- Task to carry out -
Retype all the records with nothing changed.

- Dataset entries -

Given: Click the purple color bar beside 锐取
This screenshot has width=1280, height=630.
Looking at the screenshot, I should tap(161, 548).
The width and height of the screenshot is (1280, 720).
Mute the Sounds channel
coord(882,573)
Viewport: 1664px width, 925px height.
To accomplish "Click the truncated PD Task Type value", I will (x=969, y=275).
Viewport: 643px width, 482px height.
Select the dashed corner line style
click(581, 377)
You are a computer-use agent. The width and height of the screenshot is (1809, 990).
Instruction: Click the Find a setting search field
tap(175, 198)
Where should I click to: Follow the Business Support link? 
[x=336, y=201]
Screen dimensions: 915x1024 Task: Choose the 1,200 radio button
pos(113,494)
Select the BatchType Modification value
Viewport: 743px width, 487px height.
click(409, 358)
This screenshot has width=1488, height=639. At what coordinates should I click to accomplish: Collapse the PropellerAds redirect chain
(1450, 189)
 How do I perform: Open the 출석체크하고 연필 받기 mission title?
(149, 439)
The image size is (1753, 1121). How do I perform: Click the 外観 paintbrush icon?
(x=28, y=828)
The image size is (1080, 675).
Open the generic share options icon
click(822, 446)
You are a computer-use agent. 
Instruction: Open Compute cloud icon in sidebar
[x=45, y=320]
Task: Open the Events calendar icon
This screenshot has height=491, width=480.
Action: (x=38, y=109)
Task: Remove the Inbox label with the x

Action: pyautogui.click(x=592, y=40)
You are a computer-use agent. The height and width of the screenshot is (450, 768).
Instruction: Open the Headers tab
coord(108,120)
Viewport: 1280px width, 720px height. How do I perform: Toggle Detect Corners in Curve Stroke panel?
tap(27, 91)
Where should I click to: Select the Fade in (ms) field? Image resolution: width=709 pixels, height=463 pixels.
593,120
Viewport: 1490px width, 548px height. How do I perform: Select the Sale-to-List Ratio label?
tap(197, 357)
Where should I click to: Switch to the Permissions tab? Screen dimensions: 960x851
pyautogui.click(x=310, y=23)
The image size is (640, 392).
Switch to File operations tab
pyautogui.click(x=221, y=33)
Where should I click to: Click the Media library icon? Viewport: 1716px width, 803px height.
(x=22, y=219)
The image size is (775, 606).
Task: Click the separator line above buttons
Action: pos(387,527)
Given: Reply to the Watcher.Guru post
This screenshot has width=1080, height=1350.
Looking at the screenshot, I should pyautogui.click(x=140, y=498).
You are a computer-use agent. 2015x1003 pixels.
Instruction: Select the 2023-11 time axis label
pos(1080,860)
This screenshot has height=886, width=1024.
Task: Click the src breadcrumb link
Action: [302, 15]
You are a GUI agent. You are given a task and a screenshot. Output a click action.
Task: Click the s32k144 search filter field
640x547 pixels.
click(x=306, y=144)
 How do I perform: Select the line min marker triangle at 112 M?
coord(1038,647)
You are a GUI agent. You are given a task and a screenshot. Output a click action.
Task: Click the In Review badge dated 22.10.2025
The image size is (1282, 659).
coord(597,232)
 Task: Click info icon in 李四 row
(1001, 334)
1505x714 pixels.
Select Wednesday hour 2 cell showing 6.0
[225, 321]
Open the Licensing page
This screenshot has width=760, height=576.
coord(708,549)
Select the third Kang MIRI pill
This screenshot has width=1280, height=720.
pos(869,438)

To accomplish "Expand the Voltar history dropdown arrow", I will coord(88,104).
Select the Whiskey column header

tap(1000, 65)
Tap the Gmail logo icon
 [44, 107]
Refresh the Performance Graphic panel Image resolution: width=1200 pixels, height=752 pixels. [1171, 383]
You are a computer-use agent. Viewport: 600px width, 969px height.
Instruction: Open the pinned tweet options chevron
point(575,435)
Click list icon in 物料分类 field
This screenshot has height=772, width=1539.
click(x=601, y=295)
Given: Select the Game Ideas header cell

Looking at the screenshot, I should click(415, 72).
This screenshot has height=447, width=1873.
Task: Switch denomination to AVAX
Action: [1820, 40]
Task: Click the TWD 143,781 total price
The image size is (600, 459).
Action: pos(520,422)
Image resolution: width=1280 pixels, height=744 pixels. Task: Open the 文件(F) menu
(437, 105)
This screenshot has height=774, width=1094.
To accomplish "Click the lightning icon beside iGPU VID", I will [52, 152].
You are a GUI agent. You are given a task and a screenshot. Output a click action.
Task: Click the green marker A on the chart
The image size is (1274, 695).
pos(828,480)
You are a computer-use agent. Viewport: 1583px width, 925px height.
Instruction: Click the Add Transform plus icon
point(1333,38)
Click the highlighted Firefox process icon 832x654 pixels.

- Written response -
Given: Click the purple color bar beside 锐取
This screenshot has width=1280, height=630.
Looking at the screenshot, I should tap(161, 548).
The width and height of the screenshot is (1280, 720).
Mute the Sounds channel
coord(882,573)
Viewport: 1664px width, 925px height.
To accomplish "Click the truncated PD Task Type value", I will (x=969, y=275).
Viewport: 643px width, 482px height.
Select the dashed corner line style
click(581, 377)
You are a computer-use agent. The width and height of the screenshot is (1809, 990).
Instruction: Click the Find a setting search field
tap(175, 198)
Where should I click to: Follow the Business Support link? 
[x=336, y=201]
Screen dimensions: 915x1024 Task: Choose the 1,200 radio button
pos(113,494)
Select the BatchType Modification value
Viewport: 743px width, 487px height.
click(409, 358)
This screenshot has width=1488, height=639. At what coordinates should I click to accomplish: Collapse the PropellerAds redirect chain
(1450, 189)
 How do I perform: Open the 출석체크하고 연필 받기 mission title?
(149, 439)
The image size is (1753, 1121). How do I perform: Click the 外観 paintbrush icon?
(x=28, y=828)
The image size is (1080, 675).
Open the generic share options icon
click(822, 446)
You are a computer-use agent. 
Instruction: Open Compute cloud icon in sidebar
[x=45, y=320]
Task: Open the Events calendar icon
This screenshot has height=491, width=480.
Action: (x=38, y=109)
Task: Remove the Inbox label with the x

Action: pyautogui.click(x=592, y=40)
You are a computer-use agent. The height and width of the screenshot is (450, 768).
Instruction: Open the Headers tab
coord(108,120)
Viewport: 1280px width, 720px height. How do I perform: Toggle Detect Corners in Curve Stroke panel?
tap(27, 91)
Where should I click to: Select the Fade in (ms) field? Image resolution: width=709 pixels, height=463 pixels.
593,120
Viewport: 1490px width, 548px height. How do I perform: Select the Sale-to-List Ratio label?
tap(197, 357)
Where should I click to: Switch to the Permissions tab? Screen dimensions: 960x851
pyautogui.click(x=310, y=23)
The image size is (640, 392).
Switch to File operations tab
pyautogui.click(x=221, y=33)
Where should I click to: Click the Media library icon? Viewport: 1716px width, 803px height.
(x=22, y=219)
The image size is (775, 606).
Task: Click the separator line above buttons
Action: pos(387,527)
Given: Reply to the Watcher.Guru post
This screenshot has width=1080, height=1350.
Looking at the screenshot, I should pyautogui.click(x=140, y=498).
You are a computer-use agent. 2015x1003 pixels.
Instruction: Select the 2023-11 time axis label
pos(1080,860)
This screenshot has height=886, width=1024.
Task: Click the src breadcrumb link
Action: [302, 15]
You are a GUI agent. You are given a task and a screenshot. Output a click action.
Task: Click the s32k144 search filter field
640x547 pixels.
click(x=306, y=144)
 How do I perform: Select the line min marker triangle at 112 M?
coord(1038,647)
You are a GUI agent. You are given a task and a screenshot. Output a click action.
Task: Click the In Review badge dated 22.10.2025
The image size is (1282, 659).
coord(597,232)
 Task: Click info icon in 李四 row
(1001, 334)
1505x714 pixels.
Select Wednesday hour 2 cell showing 6.0
[225, 321]
Open the Licensing page
This screenshot has width=760, height=576.
coord(708,549)
Select the third Kang MIRI pill
This screenshot has width=1280, height=720.
pos(869,438)

To accomplish "Expand the Voltar history dropdown arrow", I will coord(88,104).
Select the Whiskey column header

tap(1000, 65)
Tap the Gmail logo icon
 [44, 107]
Refresh the Performance Graphic panel Image resolution: width=1200 pixels, height=752 pixels. [1171, 383]
You are a computer-use agent. Viewport: 600px width, 969px height.
Instruction: Open the pinned tweet options chevron
point(575,435)
Click list icon in 物料分类 field
This screenshot has height=772, width=1539.
click(x=601, y=295)
Given: Select the Game Ideas header cell

Looking at the screenshot, I should click(415, 72).
This screenshot has height=447, width=1873.
Task: Switch denomination to AVAX
Action: [1820, 40]
Task: Click the TWD 143,781 total price
The image size is (600, 459).
Action: pos(520,422)
Image resolution: width=1280 pixels, height=744 pixels. Task: Open the 文件(F) menu
(437, 105)
This screenshot has height=774, width=1094.
To accomplish "Click the lightning icon beside iGPU VID", I will [52, 152].
You are a GUI agent. You are given a task and a screenshot. Output a click action.
Task: Click the green marker A on the chart
The image size is (1274, 695).
pos(828,480)
You are a computer-use agent. Viewport: 1583px width, 925px height.
Instruction: Click the Add Transform plus icon
point(1333,38)
Click the highlighted Firefox process icon 832x654 pixels.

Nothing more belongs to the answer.